------ TEXT EXCERPT ------
D.(1) No pharmacy shall be subject to recoupment of any portion of the
reimbursement for the dispensed product of a prescription unless one or more of the
following has occurred at the point of adjudication:
(a) The pharmacy has engaged in fraudulent activity or other intentional and willful
misrepresentation, as evidenced by a review of claims data or statements, physical review,
or any other investigative method.
(b) The pharmacy has engaged in dispensing in excess of the benefit design, as
established by the plan sponsor.
(c) The pharmacy has not filled prescriptions in accordance with the prescriber's
order.
(d) The pharmacy has received an actual overpayment.
(2) Recoupment of claims shall be based on the actual financial harm to the entity,
or on the actual overpayment or underpayment, at the point of adjudication. A finding of an
overpayment that is the result of dispensing in excess of the benefit design, as established by
the plan sponsor, shall be calculated as the difference between what was dispensed in
accordance with the prescriber's orders and the dispensing requirements as set forth by the
benefit design. Calculations of overpayments shall not include dispensing fees unless one
or more of the following conditions has been satisfied:
(a) A prescription was not actually dispensed.
(b) The prescriber denied authorization.
(c) The prescription dispensed was a medication error by the pharmacy.
(d) The identified overpayment is based solely on an extra dispensing fee.
(e) The pharmacy was noncompliant with program guidelines.
(f) There was insufficient documentation.
(3) If any entity determines that the processed or adjudicated claim of a pharmacy
qualifies for recoupment based upon the use of manufacturer coupon or copay card, such
recoupment shall come from the beneficiary of the reduction if the product is approved by
the United States Food and Drug Administration through the new drug application process
or abbreviated new drug application, or is an investigational drug which is a biological
product as defined in R.S. 40:1169.3.
E.(1) Each entity conducting an audit shall establish an appeal process under which
a pharmacy may appeal an unfavorable preliminary audit report to the entity.
------ RECORDS ------
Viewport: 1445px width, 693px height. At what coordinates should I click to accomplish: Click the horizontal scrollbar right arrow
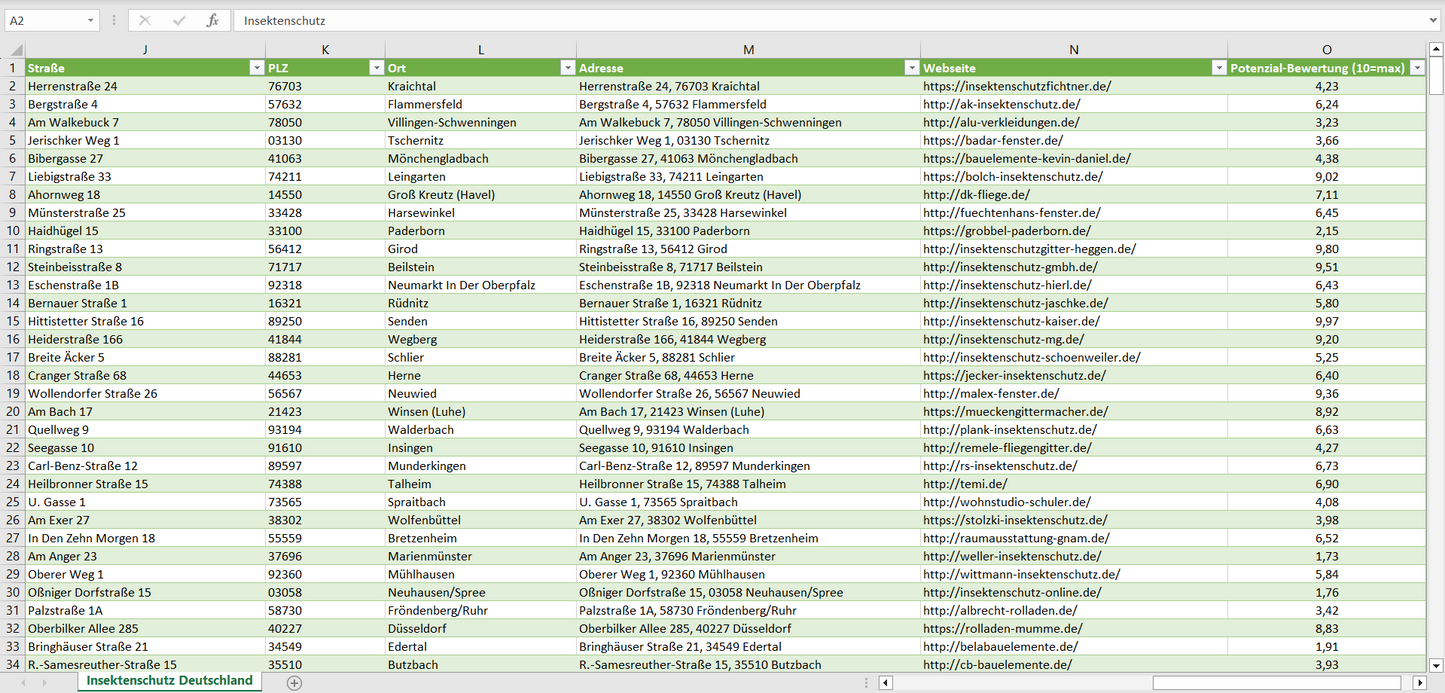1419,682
------
------ RECORDS ------
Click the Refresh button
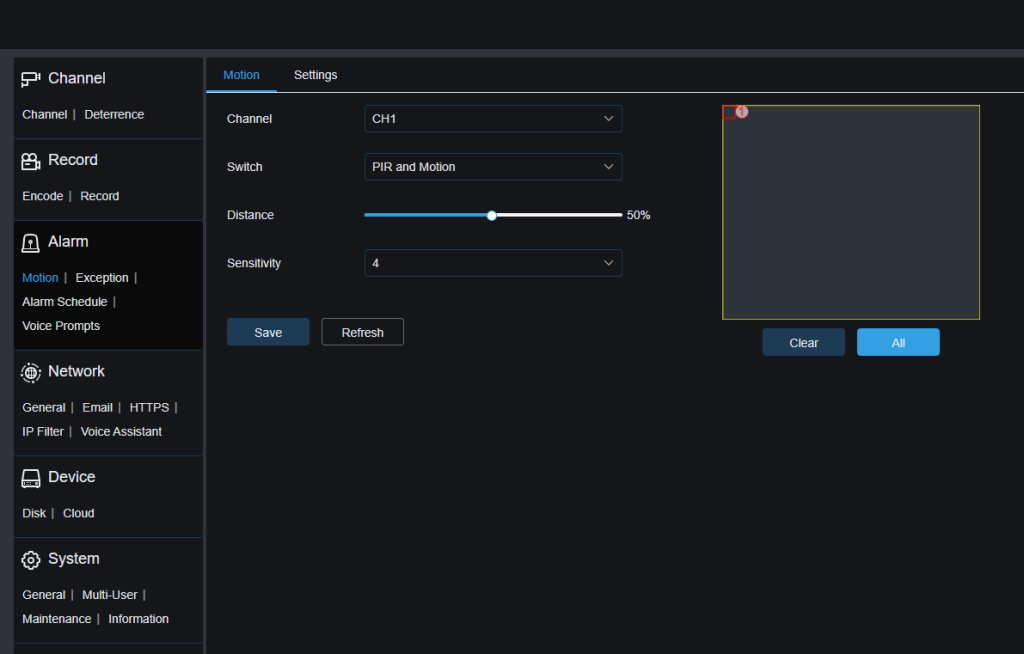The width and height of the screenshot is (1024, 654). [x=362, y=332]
------
------ RECORDS ------
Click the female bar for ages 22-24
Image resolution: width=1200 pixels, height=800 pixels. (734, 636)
------
## ACTIVITIES
1 – From the statute excerpt on pharmacy recoupment, list every condition under which dispensing fees may be included in calculations of overpayments.
2 – Write the next part of the statute excerpt on pharmacy recoupment, picking up after its final sentence about the appeal process.
None of the rows are needed for what comes next.

## ANSWERS BELOW
1 –
- A prescription was not actually dispensed.
- The prescriber denied authorization.
- The prescription dispensed was a medication error by the pharmacy.
- The identified overpayment is based solely on an extra dispensing fee.
- The pharmacy was noncompliant with program guidelines.
- There was insufficient documentation.

2 –
(2) If, following an appeal, the entity finds that an unfavorable audit report or any
portion of an unfavorable audit report is unsubstantiated, the entity shall dismiss the audit
report or the unsubstantiated portion of the audit report without any further proceedings.
(3) No interest shall be charged to the entity during the appeal period.
(4) Following the final audit report, and if not otherwise provided for in the provider
contract, either party may seek mediation to address outstanding disagreements.
(5) Notwithstanding any other provision of law to the contrary, the agency
conducting the audit shall not use the accounting practice of extrapolation in calculating
recoupment or penalties for audits, unless otherwise agreed to by the pharmacy or mandated
by a government agency or in the case of fraud.
F. Unless otherwise provided for in the network agreement, pharmacies or payors
may seek mediation to resolve contractual disputes related to pricing or audits.
G. This Section shall not apply to:
(1) Any quality assurance review, as defined by the time period prior to the
reimbursement by the entity to the pharmacy.
(2) An investigation that is initiated based on or that involves suspected or alleged
fraud, willful misrepresentation, or abuse.
(3), (4) Repealed by Acts 2019, No. 167, §2.
Acts 2012, No. 856, §1; Acts 2014, No. 502, §1, eff. June 5, 2014; Acts 2019, No.
167, §§1, 2.
NOTE: See Acts 2012, No. 856, §3, relative to applicability.